Every year we like to highlight our favorite games of the past year. Unlike a lot of year end lists though, we like to talk about not just new games, but games that are “new to me” for the year. So much of the board game hobby can focus on the “cult of new” that older games that are also fantastic and get overlooked after they’re new.


Jaipur is the sort of game I knew I would love at a glance, and it’s become one of my favorite games to teach at the cafe. Although it’s been around for a while, as a two player game in a huge selection of great multiplayer card games, it can be easy to miss. However, for any fans of snappy, quick-playing, easy-to-learn but difficult-to-master card games, this should be a staple for your home library.

Jaipur puts you in the role of a marketplace trader, watching the flow of the market carefully to acquire the right goods at the right time. You have to manage your caravan of camels well to keep goods flowing, buying strategically and selling when the moment is right. Holding on to items to sell in bulk can net you bonus points, but wait too long and your opponent may just buy the market out from underneath you. Should you prove savvy at this exchange, you will earn a reputation at the marketplace and maybe even the opportunity to become the Maharajas’ personal trader!

One of my favorite things about Jaipur is that despite being quick-learning and fast paced, it has a ton of replayability. It offers an intuitive-learning but tricky-to-master strategy that can keep me coming back for rematches over and over. As a dedicated one-on-one game, it’s a great quarantine buy and its sturdy components tidy up perfectly for a good travel game. Jaipur has more than earned its place on my shelf!


Some games obviously just get it — they possess not only a mastery of form, but also provide the kind of innovation that pushes the entire genre and makes you think about it in new ways. For me, learning Mystic Vale for the first time was a series of “that’s brilliant!” moments that made me wonder why no one had thought of something like it before.

Mystic Vale firmly belongs to my favorite genre of game, deck builders (pillared by such classics as Dominion).  Deck builders, if you haven’t played one, will typically start each player off with a uniform deck of cards and a shared marketplace of cards to buy from. Using the scant resources in your starter deck, you play through it to purchase increasingly powerful (and increasingly expensive) cards. Each new purchase is added to your deck, which gets reshuffled every time you run out of cards to draw, ideally spinning it up by degrees into a powerful economic machine by the end of the game. The twist Mystic Vale brings to this formula is subtle on paper but it truly adds a whole new dimension in its impact!

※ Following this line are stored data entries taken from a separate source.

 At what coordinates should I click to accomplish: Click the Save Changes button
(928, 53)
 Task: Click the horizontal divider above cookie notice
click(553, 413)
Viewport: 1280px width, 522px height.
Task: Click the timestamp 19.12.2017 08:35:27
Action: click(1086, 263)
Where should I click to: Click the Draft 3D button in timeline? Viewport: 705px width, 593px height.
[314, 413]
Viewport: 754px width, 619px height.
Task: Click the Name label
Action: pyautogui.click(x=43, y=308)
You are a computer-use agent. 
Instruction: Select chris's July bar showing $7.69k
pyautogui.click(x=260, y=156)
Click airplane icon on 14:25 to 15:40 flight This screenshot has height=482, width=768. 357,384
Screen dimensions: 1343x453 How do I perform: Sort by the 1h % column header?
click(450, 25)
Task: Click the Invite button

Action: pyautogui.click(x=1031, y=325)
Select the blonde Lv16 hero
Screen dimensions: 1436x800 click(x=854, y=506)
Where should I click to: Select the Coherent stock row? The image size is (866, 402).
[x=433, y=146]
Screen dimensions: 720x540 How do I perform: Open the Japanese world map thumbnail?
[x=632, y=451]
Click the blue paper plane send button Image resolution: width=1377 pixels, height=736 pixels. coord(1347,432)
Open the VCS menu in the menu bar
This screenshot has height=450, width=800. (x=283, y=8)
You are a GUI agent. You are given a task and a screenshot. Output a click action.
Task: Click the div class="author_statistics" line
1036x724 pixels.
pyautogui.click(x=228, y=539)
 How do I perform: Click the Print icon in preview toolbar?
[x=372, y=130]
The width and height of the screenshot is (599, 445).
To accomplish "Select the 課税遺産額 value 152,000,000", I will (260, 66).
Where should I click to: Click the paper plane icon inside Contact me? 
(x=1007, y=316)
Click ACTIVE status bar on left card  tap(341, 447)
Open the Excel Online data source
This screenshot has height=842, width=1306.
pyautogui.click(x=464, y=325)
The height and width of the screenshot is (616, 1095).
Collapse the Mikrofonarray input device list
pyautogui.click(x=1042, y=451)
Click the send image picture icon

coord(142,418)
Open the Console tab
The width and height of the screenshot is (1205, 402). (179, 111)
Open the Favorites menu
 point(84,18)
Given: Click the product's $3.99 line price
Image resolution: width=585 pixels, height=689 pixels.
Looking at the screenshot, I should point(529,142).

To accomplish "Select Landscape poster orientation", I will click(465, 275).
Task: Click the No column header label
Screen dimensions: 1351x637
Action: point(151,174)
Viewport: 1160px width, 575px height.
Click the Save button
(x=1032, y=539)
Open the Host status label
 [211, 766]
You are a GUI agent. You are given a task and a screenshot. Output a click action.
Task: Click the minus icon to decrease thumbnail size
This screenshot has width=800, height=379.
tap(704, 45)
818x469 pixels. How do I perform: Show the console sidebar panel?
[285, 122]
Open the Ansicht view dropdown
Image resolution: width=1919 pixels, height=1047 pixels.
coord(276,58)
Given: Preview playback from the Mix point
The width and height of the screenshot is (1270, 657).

Rather than increasing the size of your deck as you advance, Mystic Vale begins and ends with the same deck of twenty cards — provided to you in protective card sleeves. Purchasing new elements, instead of brand new cards, has you picking up transparent card elements that you slot into your card sleeves. Each transparent element takes up a third of a “card,” giving you up to three upgrade slots per card in your deck. They do all occupy a specific top, middle or bottom slot, though, meaning you will still have to make choices about where to add what.

The effect of this is thrilling! Some upgrades will allow you to synergize with others, and some will cancel out pre-existing drawbacks… or double down on them for bigger, riskier plays. Without too much inside baseball, it’s almost hard to impress the kind of flexibility of strategy this brings to the game. There are tons of ways to get creative about combos and bring cascading strategies to the game — all before you even have to worry about the luck of the draw helping you get to them! As a bonus, Mystic Vale also includes a very slick and entertaining way of preparing your hand for play between turns, cutting down on a lot of the waiting for shuffling and drawing that bogs down other deck builders. This includes a push-your-luck element that will give you the option of taking a risk to negate a bad opening hand. Every innovation to this game is designed to make playing a deck builder more fun, and for me, they all work great.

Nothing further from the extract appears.